20
de agosto de 2014 | N° 17896
MARTHA
MEDEIROS
Mau tempo
Quando
leio notícias como a do acidente que vitimou Eduardo Campos, me dá um mal-estar
não só por ser mais um aviso sobre a precariedade da vida, mas por reconhecer
que, quando não se morre de doença, se morre de chuva, de vento, de tempestade.
É outro tipo de morte por causa natural.
As
quedas de aeronaves são bem representativas. Dificilmente caem por desgaste mecânico.

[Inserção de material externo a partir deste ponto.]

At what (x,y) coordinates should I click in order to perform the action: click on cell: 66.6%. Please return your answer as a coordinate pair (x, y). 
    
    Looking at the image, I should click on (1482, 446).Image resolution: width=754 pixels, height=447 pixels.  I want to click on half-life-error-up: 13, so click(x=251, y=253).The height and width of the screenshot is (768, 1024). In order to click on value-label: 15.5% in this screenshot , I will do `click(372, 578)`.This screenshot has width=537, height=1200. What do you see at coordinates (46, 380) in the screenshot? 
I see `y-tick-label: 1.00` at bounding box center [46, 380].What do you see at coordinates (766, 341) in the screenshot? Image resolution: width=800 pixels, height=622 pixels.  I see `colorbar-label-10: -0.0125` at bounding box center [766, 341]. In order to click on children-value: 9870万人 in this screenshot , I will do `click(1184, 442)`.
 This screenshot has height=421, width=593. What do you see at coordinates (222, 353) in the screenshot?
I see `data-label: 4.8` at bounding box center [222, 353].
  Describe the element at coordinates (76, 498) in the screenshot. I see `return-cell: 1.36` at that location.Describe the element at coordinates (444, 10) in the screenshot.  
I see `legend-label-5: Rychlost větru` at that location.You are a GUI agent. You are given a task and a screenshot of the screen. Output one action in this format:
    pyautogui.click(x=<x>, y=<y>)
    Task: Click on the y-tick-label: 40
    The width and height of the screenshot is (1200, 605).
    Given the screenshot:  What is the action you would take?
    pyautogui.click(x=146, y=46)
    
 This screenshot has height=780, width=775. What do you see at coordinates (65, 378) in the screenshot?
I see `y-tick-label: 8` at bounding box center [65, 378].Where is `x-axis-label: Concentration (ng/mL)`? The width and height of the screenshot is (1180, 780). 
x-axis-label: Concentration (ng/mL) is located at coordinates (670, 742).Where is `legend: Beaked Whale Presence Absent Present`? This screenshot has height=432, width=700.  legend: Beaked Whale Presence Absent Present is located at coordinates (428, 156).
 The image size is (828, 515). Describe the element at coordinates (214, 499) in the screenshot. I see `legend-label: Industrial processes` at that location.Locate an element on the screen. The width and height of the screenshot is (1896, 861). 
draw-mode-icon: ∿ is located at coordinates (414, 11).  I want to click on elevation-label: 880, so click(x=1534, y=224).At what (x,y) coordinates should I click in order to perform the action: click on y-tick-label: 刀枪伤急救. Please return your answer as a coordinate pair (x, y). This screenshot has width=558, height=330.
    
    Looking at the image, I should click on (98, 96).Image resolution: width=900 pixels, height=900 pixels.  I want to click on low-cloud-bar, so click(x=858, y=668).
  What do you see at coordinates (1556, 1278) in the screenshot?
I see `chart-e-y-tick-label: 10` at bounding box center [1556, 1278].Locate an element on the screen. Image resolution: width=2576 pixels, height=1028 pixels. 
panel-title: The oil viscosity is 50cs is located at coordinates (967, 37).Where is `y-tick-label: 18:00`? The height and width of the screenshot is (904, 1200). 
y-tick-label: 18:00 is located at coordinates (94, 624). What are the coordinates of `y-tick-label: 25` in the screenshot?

Ou são abatidas pelas mãos do homem (ataque terrorista e falhas humanas) ou são
abatidas pela falta de visibilidade, pela instabilidade provocada por pressões
atmosféricas, por arremetidas que são sempre manobras súbitas, e por isso o
frio na barriga. Os problemas técnicos na aeronave do candidato à Presidência
surgiram posteriormente à arremetida – se as condições meteorológicas fossem boas,
tudo indica que teria aterrissado com tranquilidade.
Acidentes
de carro acontecem mais em dias de pista molhada do que seca. Engavetamentos em
estradas acontecem quase sempre por causa de nevoeiros, temporais e nevascas.
Pessoas
perdem tudo o que têm em enchentes e deslizamentos de terra, barcos naufragam
no mar revolto, ondas gigantes invadem praias, casas são destelhadas por tufões,
suicídios acontecem mais no inverno do que no verão. A tragédia, decididamente,
não é solar.
A
vida muda – e até termina – por uma questão que está fora do nosso controle, o
clima. Há paliativos, ok. Pode-se prever e minimizar os riscos, mas não se pode
evitá-los, então somos ceifados por uma potência destrutiva que não vem da
maldade do homem e sim do humor da natureza e que atinge a todos: crianças,
velhos, pobres, ricos, pessoas de qualquer lugar, de qualquer idade, numa
loteria democrática, mas sempre injusta.
Quando
vejo moradores varrendo a lama de suas moradias no dia seguinte ao de um
estrago devastador, me parece uma provocação: o céu límpido retorna ao local do
crime com a maior cara de pau. O sol no dia seguinte ao de um tsunami é um
convidado atrasado, alguém que não conseguiu chegar a tempo de impedir uma
desolação. É bem-vindo porque traz a possibilidade de reconstrução, porém a
reconciliação é provisória. Pessoas que perdem seus filhos, maridos e esposas
para os desatinos climáticos são confrontadas com a total falta de lógica da
existência.
Como
diz uma amiga minha, “a morte é definitiva demais para o meu gosto”. De fato. E
mais definitiva nos parece quando acontece de uma hora para outra, pelo
capricho de nuvens pesadas, garoas insistentes, rajadas desestabilizadoras,
umidades traiçoeiras, por um anoitecer prematuro, por relâmpagos, pelo cenário
típico dos pesadelos, que, ironicamente, tem lá sua poesia e sua beleza, como
em toda tragédia – desde que a gente sobreviva a ela, claro.
Ninguém
deveria morrer de mau tempo, mas a natureza não negocia.